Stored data
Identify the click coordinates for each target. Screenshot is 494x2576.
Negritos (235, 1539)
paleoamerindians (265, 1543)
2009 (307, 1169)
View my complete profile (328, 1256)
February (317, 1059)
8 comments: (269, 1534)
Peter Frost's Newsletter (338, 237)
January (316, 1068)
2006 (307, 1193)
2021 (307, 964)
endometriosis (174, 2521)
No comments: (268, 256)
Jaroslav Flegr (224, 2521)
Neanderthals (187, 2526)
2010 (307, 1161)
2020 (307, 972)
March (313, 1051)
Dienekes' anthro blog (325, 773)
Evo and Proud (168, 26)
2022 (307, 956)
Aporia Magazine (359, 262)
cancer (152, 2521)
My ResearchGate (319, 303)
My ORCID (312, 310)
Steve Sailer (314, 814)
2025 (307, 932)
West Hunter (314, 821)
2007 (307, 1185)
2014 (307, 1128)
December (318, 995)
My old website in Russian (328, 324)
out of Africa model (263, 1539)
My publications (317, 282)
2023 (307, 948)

--

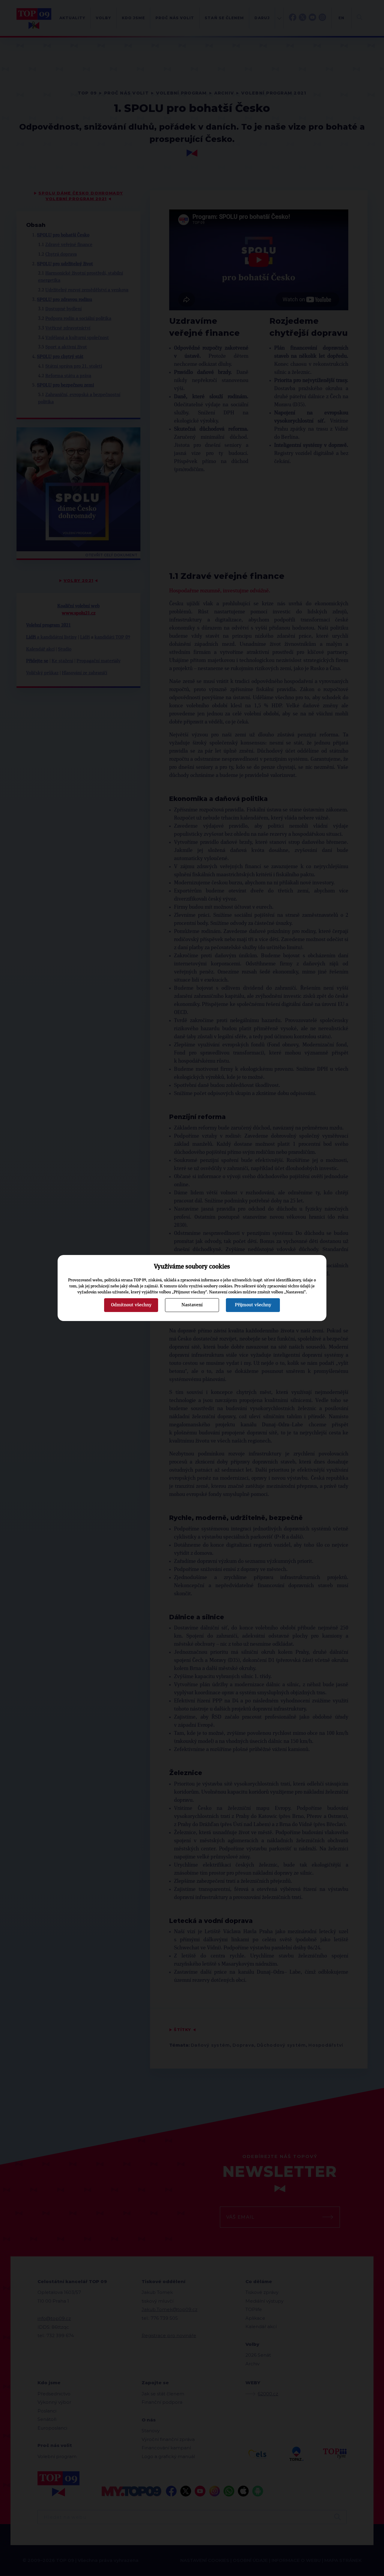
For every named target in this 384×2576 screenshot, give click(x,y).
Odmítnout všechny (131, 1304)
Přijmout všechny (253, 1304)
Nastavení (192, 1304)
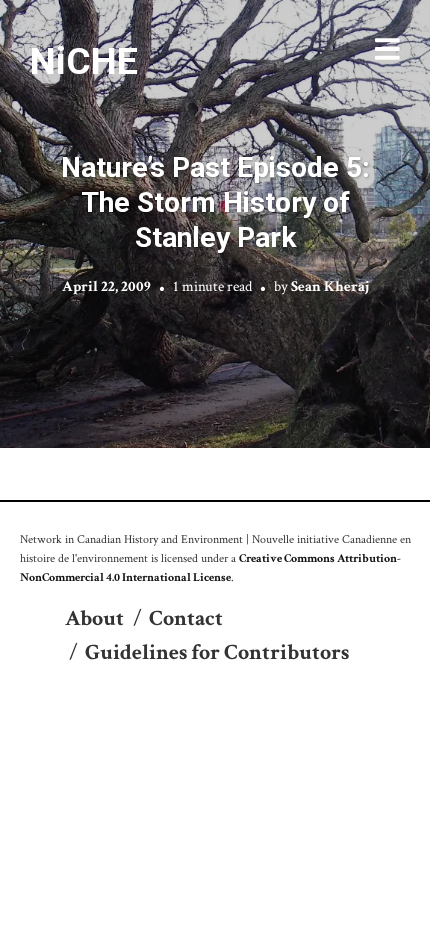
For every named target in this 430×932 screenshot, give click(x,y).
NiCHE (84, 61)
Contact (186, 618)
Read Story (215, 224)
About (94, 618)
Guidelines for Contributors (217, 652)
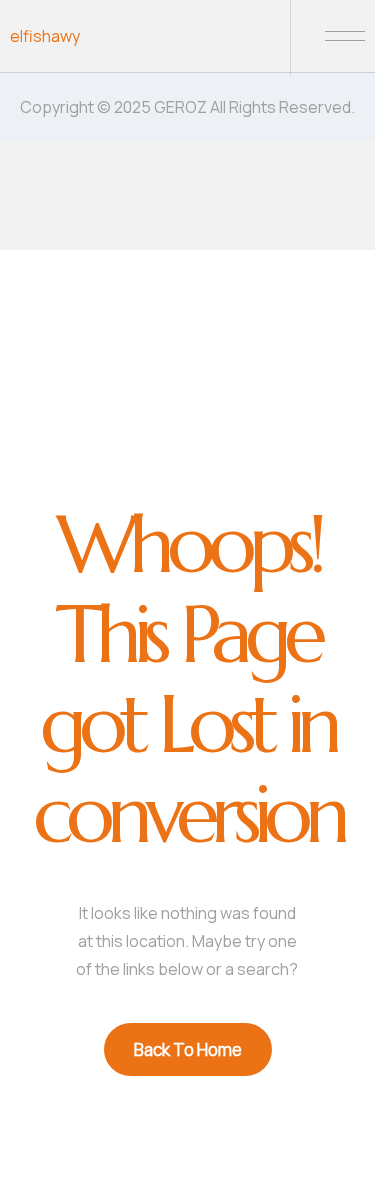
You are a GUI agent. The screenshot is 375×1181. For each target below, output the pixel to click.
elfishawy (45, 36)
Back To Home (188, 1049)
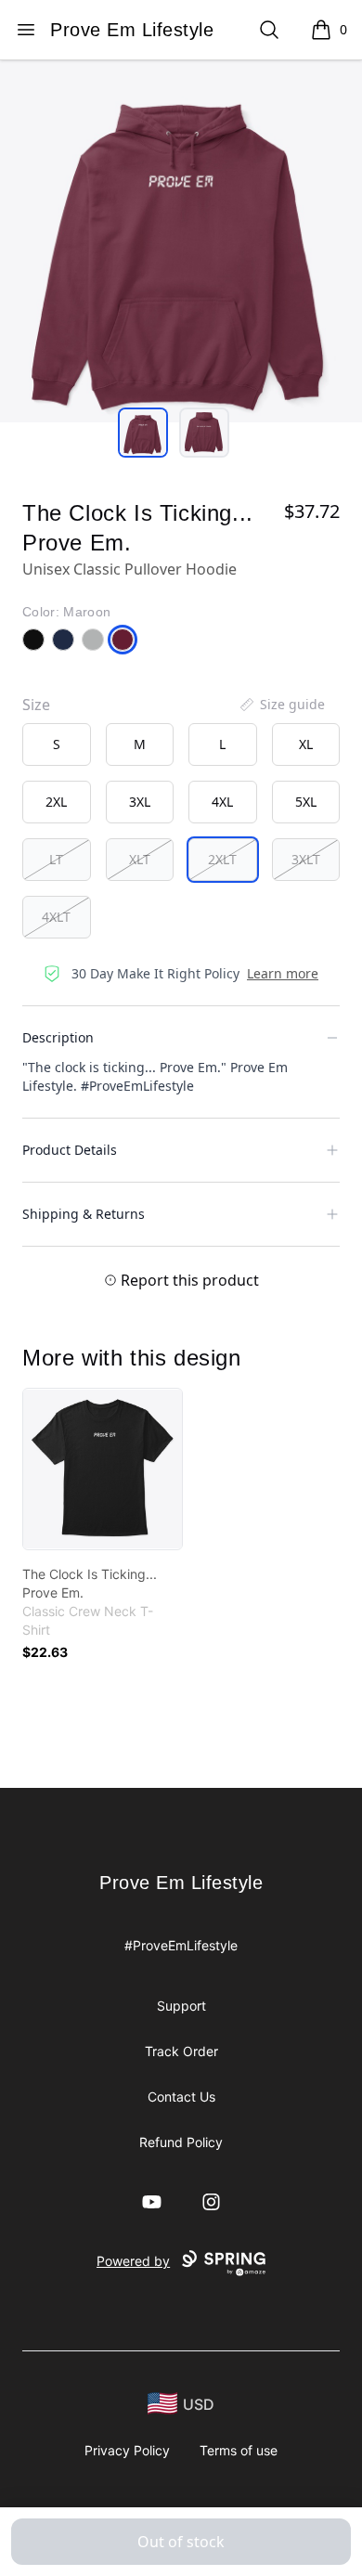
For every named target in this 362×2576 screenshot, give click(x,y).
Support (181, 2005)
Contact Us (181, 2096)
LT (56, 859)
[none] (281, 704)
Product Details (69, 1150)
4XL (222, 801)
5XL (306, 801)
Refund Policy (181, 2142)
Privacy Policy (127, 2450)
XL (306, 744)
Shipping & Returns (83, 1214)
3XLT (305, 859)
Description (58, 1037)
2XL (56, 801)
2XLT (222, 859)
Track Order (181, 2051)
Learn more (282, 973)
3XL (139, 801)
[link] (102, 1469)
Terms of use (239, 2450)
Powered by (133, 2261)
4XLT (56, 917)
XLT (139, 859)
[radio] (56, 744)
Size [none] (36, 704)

ASSIGNMENT
List every line above that holds the word "this".

YOUR RESPONSE
For every named target in this 384×2576 screenshot, give click(x,y).
For every named target in this 430×932 screenshot, give click(x,y).
For every named target in this 362×2576 screenshot, give click(x,y).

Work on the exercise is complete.